The interrater agreement for delirium versus no delirium using the Confusion Assessment Method was excellent (kappa value 1.0) (n
= 14); the study nurse's diagnosis of delirium had a sensitivity of 0.89 (n
= 87) and a specificity of 1.0 compared with a consensus diagnosis.30
The interrater concordance correlation coefficient for the MMSE was 0.99 (n
To check on the extent of blinding of the research assistant during the study, the assistant was asked to guess which study group a convenience sample of 18 patients (whom the research assistant had recently assessed) belonged to. The research assistant's responses were correct for 2 of 4 patients in the intervention group and 3 of 5 patients in the usual care group; the assistant responded “don't know” for the 9 remaining patients (4 in the intervention group and 5 in the usual care group).
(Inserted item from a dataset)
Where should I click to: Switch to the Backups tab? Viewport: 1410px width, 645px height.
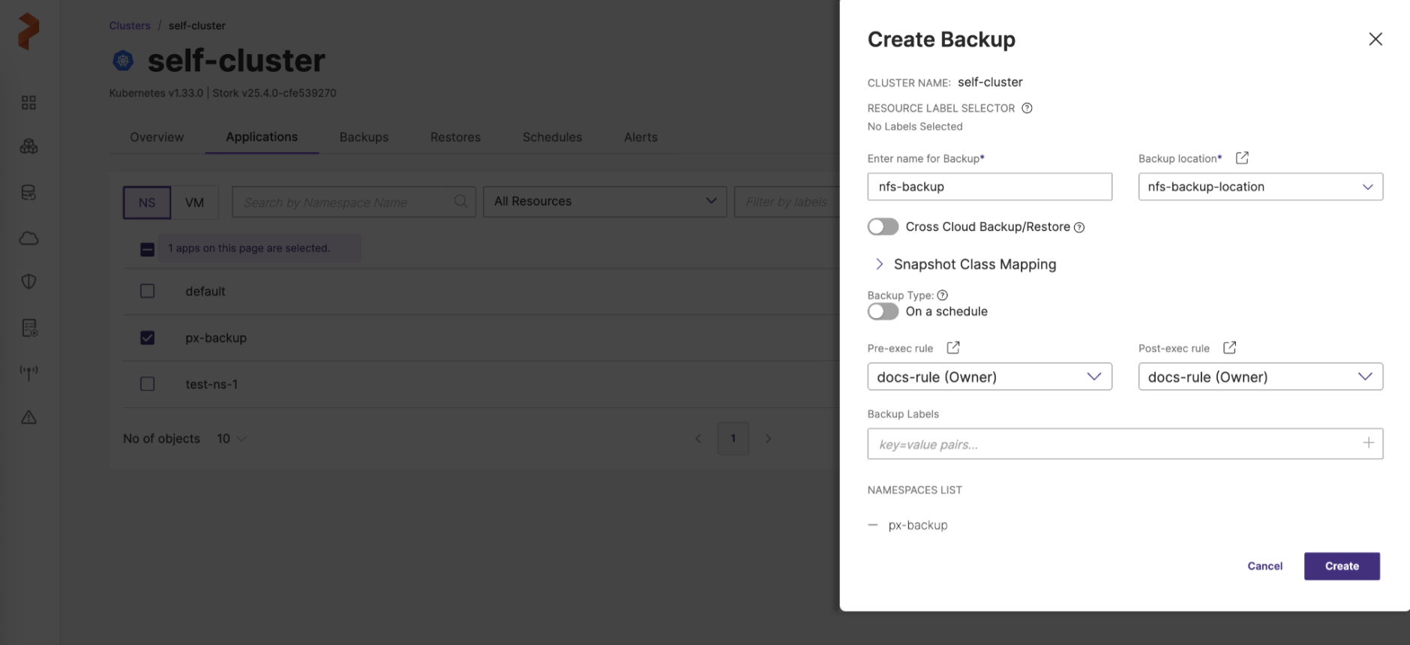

Characteristics of the patients at admission were compared between the study groups. Analyses of intervention effectiveness followed the intention-to-treat principle. The primary analysis was performed on a constructed binary outcome: “improved” or “not improved” during the hospital stay. Improvement in cognitive status was defined a priori as an increase in the MMSE score of 2 or more points (judged to be the minimum clinically significant change) compared to baseline, and no decrease below baseline plus 2 points in subsequent assessments. If the baseline MMSE score was 27 or more, improvement was defined as no decrease in the MMSE score below 27 in subsequent assessments. A patient who died was classified in the “not improved” category. The time to improvement was defined as the number of days between enrolment and the first assessment satisfying the definition of improvement. We used the Cox proportional hazards model31
to compare the intervention and usual care groups. The data were considered censored in the analysis for patients who had not improved at the time of discharge or withdrawal or 8 weeks after enrolment. In this context, a hazards ratio (HR) greater than 1 means a shorter time to improvement in the intervention group. In the secondary analyses, the interaction of the intervention with dementia, with comorbidity (Charlson Comorbidity Index < 3 v. ≥ 3) and with prevalent versus incident delirium were evaluated in separate Cox proportional hazards models because of the high level of multicolinearity between the covariates. Because the intervention was not expected to affect death, in secondary analyses we excluded deaths from the “not improved” category and considered deaths as censored.
To examine possible contamination effects, we divided the enrolment period into 3 equal time periods; the main analysis of time to improvement for the MMSE was repeated with the effects of time period and interaction of time period by intervention added to the Cox proportional hazards models used. Finally, we conducted an efficacy analysis in which we excluded patients in the intervention group who did not receive a consultation and those in the usual care group who did receive a consultation.32
We applied the same analyses for the secondary outcomes, the Delirium Index and the Barthel Index. The level of significance was set at 0.05. Confidence intervals (CIs) for the HRs were computed at the 95% level.